Kissinger: You may do it with a certainty that we will want to be supportive.

Malik: We have experts here in the economic and military field; what do we do?

Kissinger: I thought that, perhaps, the experts might speak.

Widjojo: Please let me address some of these matters.

[Page 8]

If we want to develop concrete proposals, the best thing is to find out what is the most pressing problem. One of the key problems is to stabilize the prices of raw materials. This is a big issue. We were concerned at the lack of results in Paris last year.

As members of OPEC, we cannot leave the raw material problem separate from the problem of energy. We cannot just talk about energy and ignore other raw materials. We would just be talking of our problem but not of the concerns of the Malaysians or the Philippines. What we do must reflect the interests of our group as a whole.

Another important matter is the transfer of resources. We appreciate your problem regarding aid, but we would like to see the U.S. continue to play an important role in bringing about the mobilization of resources for Indonesia and Indochina.

There has been a disconcerting role of yours in the past in the IBRD. We were concerned that, because we are in OPEC, some blocks will be put in the flow of funds to us. We consider this a major source of funds for our development.

These are the things I would like to see.

Kissinger: Let me make an observation and then ask Mr. Cooper to state our views.

First, when you say that the issue is to relate the problems of the developing and the industrialized nations, this is the dominant issue — at this Special Session, at the General Assembly, and in Lima.

My general observation has to do with the conduct of the developing toward the undeveloped nations.

You state it as a common problem we have to deal with. This means that we have differences but that we can still talk.

The way Algeria states the problem is unacceptable. It leads to confrontation. We will have to organize ourselves. We will win, but all will lose.

We cannot deal with this by confrontation. We cannot be constantly confronted with manifestos that put us on the moral defensive and then ask us to cooperate.

[Page 9]

This does not, of course, apply to Indonesia, but I wanted you to have our views.

Having said this in general, let me deal with the specifics. In this country, many oppose talking about raw materials. We are prepared to discuss raw materials in common with the problem of energy. Most of our economists do not think that price stabilization is the way to handle this.

We are working hard to see how we can cooperate. We will try to find some solution, if not price stabilization, which will respond to the fear of extreme price fluctuation.

Mr. Robinson has just come back from a trip. We do not exclude the relationship between raw materials and energy, but we are opposed to a monster conference which will just lead to abstract declarations. But we will try to cooperate. We hope a dialogue on a wider basis will emerge.

As for the difficulties you raise, the OPEC price escalation presents difficult problems for us. I have opposed legislative and administrative actions against the OPEC countries, especially when they are our friends. I think you will find that some of your difficulties will be eased in coming months.

Let me now ask Mr. Cooper to address our position.

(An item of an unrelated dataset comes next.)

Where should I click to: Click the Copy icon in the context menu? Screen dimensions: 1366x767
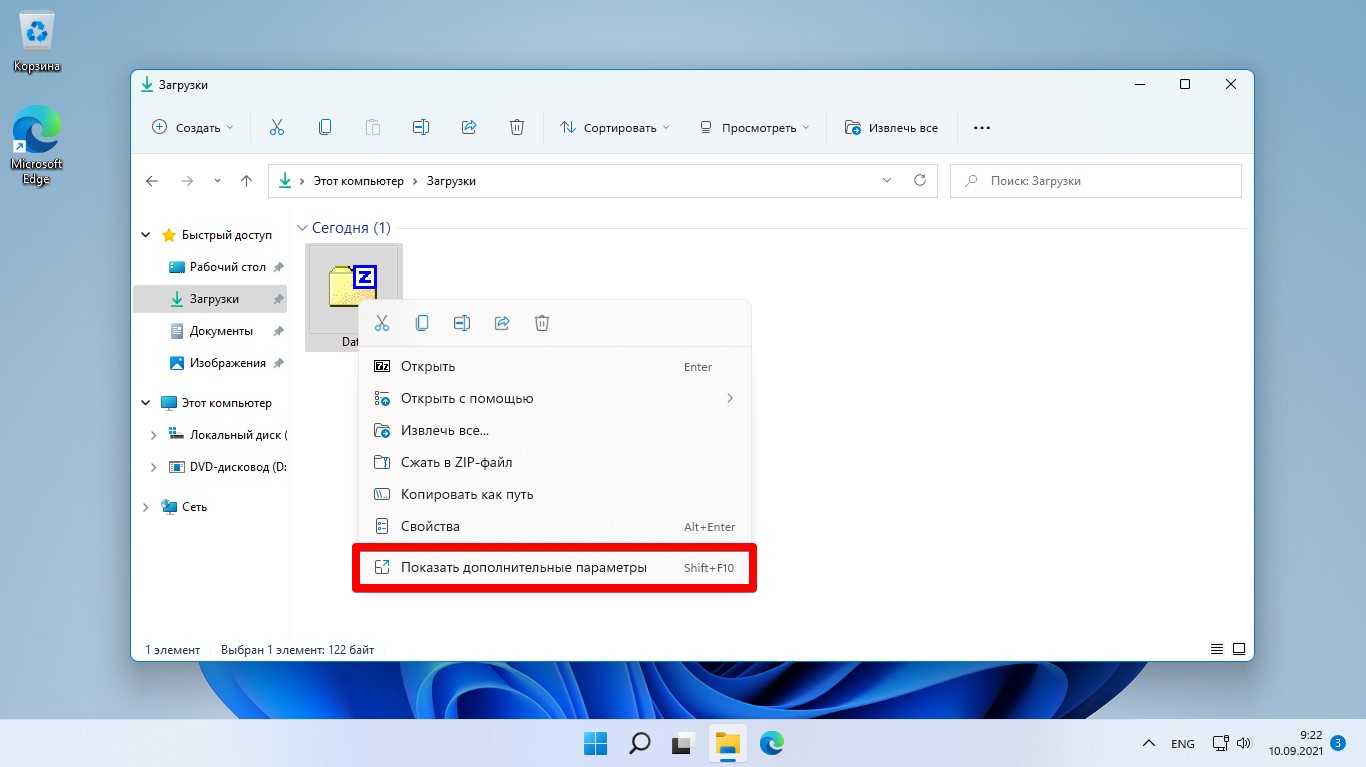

Cooper: On raw materials, you have expressed our position very clearly.

With regard to development, it is now very hard to sustain soft loans in the U.S. Congress. Also, soft loans are limited in amounts.

We recognize the limitations in which you have to work. We recognize your massive needs, despite your oil.

How this is managed is a kind of operational problem. But there is no feeling in the U.S. Government that the World Bank and the ADB should not make a major effort to help Indonesia. I would be misleading you, however, if I were to tell you that the prospect for soft loans is very bright. With the pipeline that we have now built in, it is hard to explain to the U.S. Congress.

(At this point the meeting broke up as Presidents Ford and Suharto were moving to lunch.)

  1. Source: Ford Library, National Security Adviser, NSC Staff for East Asia and Pacific Affairs, Convenience Files, Box 21, Visit of President Suharto of Indonesia, July 5, 1975 (2). Secret; Exdis.
  2. Kissinger and Malik led a conversation about East Asia and economic issues.